For tax purposes, the Company believed it is reasonable for common shareholders to allocate 75% of the cost base of their Nexfor Inc. common shares to their Norbord common shares and the remaining 25% to their Fraser Papers common shares.

In general, a Canadian resident holder of Nexfor Inc. common shares who held such shares as capital property will not realize a capital gain or loss upon the receipt of Norbord Inc. and Fraser Papers shares unless the holder elects otherwise pursuant to the provisions of the Income Tax Act.

Shareholders other than Canadian residents should consult their tax advisors with respect to the tax consequences of the Arrangement, the receipt of distributed shares and the payment for fractional interests.

Please refer to page 35 of the Nexfor Management Proxy Circular dated May 3, 2004 for a detailed description of tax implications. A copy of this Circular can be found on SEDAR.

DECEMBER 31, 1998

Noranda Distributes Interest in Nexfor Inc. (Formerly Noranda Forest)

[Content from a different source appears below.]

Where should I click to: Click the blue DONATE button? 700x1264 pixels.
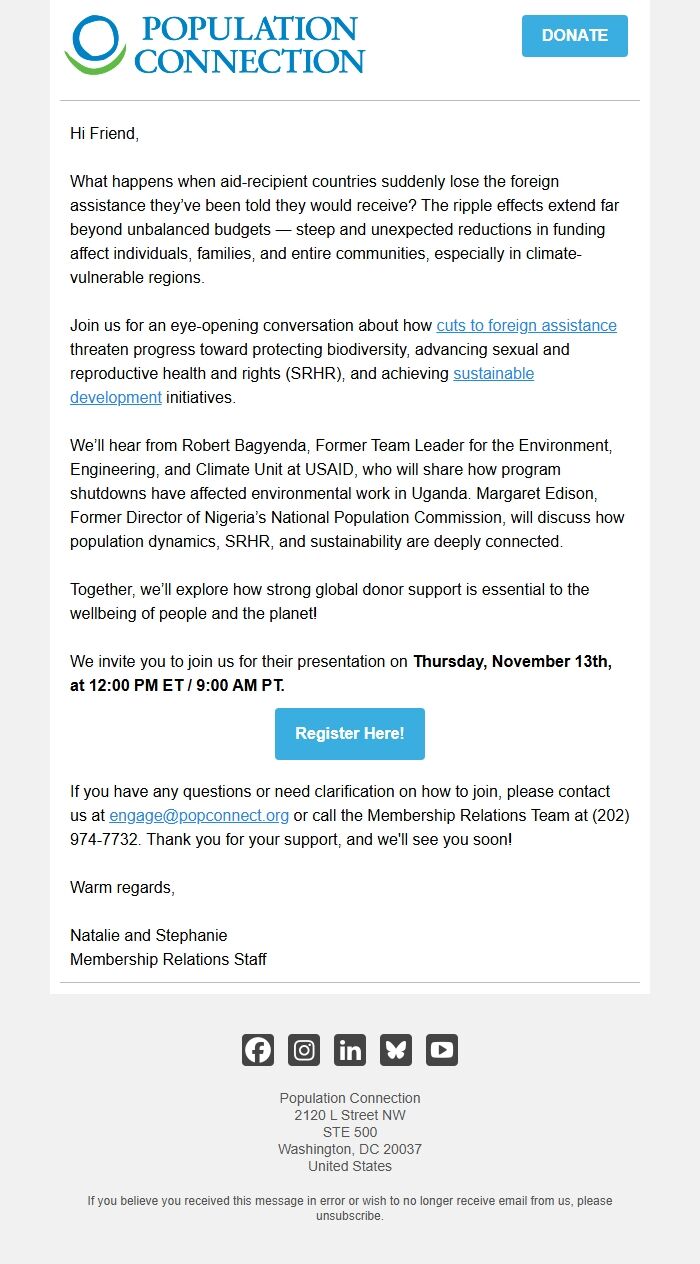point(574,35)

On December 31, 1998, Noranda Inc., divested its interest in Noranda Forest Inc. Following the divestiture, Noranda Forest Inc. became known as Nexfor Inc. As a result of this restructuring, common shareholders of Noranda became entitled to the following securities for each Noranda common share owned at the close of business on December 30, 1998:

1 new Noranda common share;
0.436 of a Nexfor Inc. common share; and
0.25 of a Canadian Hunter common share

Nexfor common shares closed at CAD $6.05 on December 31, 1998.

For tax purposes, Noranda Inc. asserted that it was reasonable for common shareholders to allocate 14% of the adjusted cost base of their Noranda common shares on December 31, 1998 to their new Nexfor common shares.

In general, a Canadian resident holder of Nexfor Inc. common shares who held such shares as capital property will not realize a capital gain or loss upon the receipt of Nexfor shares unless the holder elects otherwise pursuant to the provisions of the Income Tax Act.

Shareholders other than Canadian residents should consult their tax advisors with respect to the tax consequences of the Arrangement, the receipt of distributed shares and the payment for fractional interests.